## PAGE TEXT

In the instant indictment there are no explanatory averments of any type or being and therefore insufficient pleadings are presented."

Terry v. State, supra at 851-52. See also American Plant Food v. State, supra at 603-04.

In Drumm v. State, 560 S.W.2d 944 (Tex.Cr.App.1977), an appeal from a conviction for driving with a suspended license, under V.A.C.S., Art. 6687b, §§ 24, 34, the Court cited American Plant Food v. State, supra, and concluded that appellant's timely motion to quash the information entitled him to notice as to exactly which of several offenses set forth in the statute he had violated. Of particular interest is Judge Odom's statement as to the basis for requiring the State to provide specificity beyond that needed to set forth an offense, following the timely filing of a motion to quash by the accused.

*69 "In the face of the constitutional presumption of innocence to which every accused is entitled, it cannot be claimed by the state, when there is a motion to quash on these grounds, that appellant knew the grounds for the suspension of his license. There may exist several such grounds for suspension, and there may exist various defenses to some or all of those grounds. It is not for us to speculate on possible defenses; those are for the accused and counsel to investigate, prepare, and establish if they can. In order to perform that duty, however, the accused is entitled to notice of the particular cause for suspension upon which the State will rely. The accused is not required to anticipate any and all variant facts the State might hypothetically seek to establish. When the defendant petitions for sufficient notice of the state's charge by motion to quash adequately setting out the manner in which notice is deficient, the presumption of innocence coupled with his right to notice requires that he be given such notice. Appellant here was entitled to such notice and his motion to quash was sufficient to point out his need. The motion to quash should have been granted."

Drumm v. State, supra at 947.

This Court has repeatedly held that an indictment or information which tracks the language of the statute which defines the act constituting the offense is sufficient to convey adequate notice to an accused only where the language of the statute is itself completely descriptive of the offense. In cases where the statutory language is not completely descriptive of the offense, then additional specificity will be required in the face of a timely motion to quash. See, e.g., Haecker v. State, 571 S.W.2d 920 (Tex.Cr. App.1978) ("torture an animal" insufficient to give appellant adequate notice and enable him to prepare a defense).

Although the term "delivery" is defined by statute, we have held that because the statute provides three different and distinct ways of establishing the accused's criminal conduct, the State must further specify the acts or omissions of the accused upon which it will rely when such further specification is requested by means of a timely motion to quash. Ferguson v. State, 622 S.W.2d 846, 850-51 (Tex.Cr.App. 1981) (Opinion on State's Motion for Rehearing). Judge W.C. Davis, writing for the majority in Ferguson, supra, noted that, unlike the term "owner" in Thomas v. State, supra, the term "delivery" goes to the very essence of the State's case, and the type of delivery which the State intended to prove would be critical to the defendant's preparation of a defense. Ferguson v. State, supra at 850. After reviewing numerous cases addressing adequacy of notice provided by an indictment, he concluded:

"From these cases, it is clear that even though an act or omission by a defendant is statutorily defined, if that definition provides for more than one manner or means to commit that act or omission, then upon timely request, the State must allege the particular manner or means it seeks to establish."

## SOURCE INFORMATION
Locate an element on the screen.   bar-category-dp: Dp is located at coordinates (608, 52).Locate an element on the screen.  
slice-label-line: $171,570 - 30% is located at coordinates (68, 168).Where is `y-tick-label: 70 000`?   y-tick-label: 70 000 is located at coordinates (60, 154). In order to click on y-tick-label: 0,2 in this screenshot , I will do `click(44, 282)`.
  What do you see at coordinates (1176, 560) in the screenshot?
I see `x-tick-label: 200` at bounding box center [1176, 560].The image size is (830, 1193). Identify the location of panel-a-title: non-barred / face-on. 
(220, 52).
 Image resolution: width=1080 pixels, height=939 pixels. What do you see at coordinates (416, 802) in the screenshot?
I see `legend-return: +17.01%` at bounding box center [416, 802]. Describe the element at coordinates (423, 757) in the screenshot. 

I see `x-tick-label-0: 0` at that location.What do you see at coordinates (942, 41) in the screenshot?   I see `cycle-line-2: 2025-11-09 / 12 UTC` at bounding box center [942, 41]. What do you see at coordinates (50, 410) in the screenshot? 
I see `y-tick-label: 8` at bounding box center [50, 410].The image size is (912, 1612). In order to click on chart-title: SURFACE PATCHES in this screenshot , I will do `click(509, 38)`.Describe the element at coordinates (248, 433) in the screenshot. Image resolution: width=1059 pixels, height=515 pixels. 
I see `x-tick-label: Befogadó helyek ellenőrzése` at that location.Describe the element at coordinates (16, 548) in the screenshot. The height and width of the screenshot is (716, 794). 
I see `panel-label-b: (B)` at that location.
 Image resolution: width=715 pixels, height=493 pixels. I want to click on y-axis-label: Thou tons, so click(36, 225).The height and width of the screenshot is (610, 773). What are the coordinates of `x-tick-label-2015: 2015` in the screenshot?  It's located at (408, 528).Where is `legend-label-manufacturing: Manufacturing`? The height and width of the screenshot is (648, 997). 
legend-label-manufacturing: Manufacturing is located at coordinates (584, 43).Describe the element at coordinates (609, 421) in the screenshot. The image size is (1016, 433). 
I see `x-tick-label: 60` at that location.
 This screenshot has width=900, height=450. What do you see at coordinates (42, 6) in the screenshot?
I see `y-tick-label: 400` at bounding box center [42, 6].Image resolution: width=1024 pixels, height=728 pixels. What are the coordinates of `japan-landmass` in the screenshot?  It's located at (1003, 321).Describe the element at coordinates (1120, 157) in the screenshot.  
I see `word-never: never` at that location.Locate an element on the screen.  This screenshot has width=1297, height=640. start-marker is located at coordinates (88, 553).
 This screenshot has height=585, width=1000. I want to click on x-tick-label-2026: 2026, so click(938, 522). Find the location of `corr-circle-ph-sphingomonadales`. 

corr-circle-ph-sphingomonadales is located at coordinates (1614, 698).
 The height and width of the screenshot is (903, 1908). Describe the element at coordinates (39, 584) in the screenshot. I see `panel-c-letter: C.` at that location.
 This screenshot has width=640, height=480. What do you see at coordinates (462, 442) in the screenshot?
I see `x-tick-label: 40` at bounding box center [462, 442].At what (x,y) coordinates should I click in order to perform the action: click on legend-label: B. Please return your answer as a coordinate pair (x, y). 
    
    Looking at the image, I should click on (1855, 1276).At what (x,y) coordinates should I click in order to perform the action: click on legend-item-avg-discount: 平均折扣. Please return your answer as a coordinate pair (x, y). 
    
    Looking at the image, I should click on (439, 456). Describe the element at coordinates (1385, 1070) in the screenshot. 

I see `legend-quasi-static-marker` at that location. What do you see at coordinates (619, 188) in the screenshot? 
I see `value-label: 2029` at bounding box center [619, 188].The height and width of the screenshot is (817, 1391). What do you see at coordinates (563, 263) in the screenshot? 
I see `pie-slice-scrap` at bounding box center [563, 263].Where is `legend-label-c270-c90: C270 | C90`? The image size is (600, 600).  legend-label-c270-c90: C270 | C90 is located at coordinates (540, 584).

## WORK REQUEST
Copy out everything in the court opinion from "In the instant" down to "by the accused.". You won't need the listing for this.

## YOUR RESPONSE
In the instant indictment there are no explanatory averments of any type or being and therefore insufficient pleadings are presented."

Terry v. State, supra at 851-52. See also American Plant Food v. State, supra at 603-04.

In Drumm v. State, 560 S.W.2d 944 (Tex.Cr.App.1977), an appeal from a conviction for driving with a suspended license, under V.A.C.S., Art. 6687b, §§ 24, 34, the Court cited American Plant Food v. State, supra, and concluded that appellant's timely motion to quash the information entitled him to notice as to exactly which of several offenses set forth in the statute he had violated. Of particular interest is Judge Odom's statement as to the basis for requiring the State to provide specificity beyond that needed to set forth an offense, following the timely filing of a motion to quash by the accused.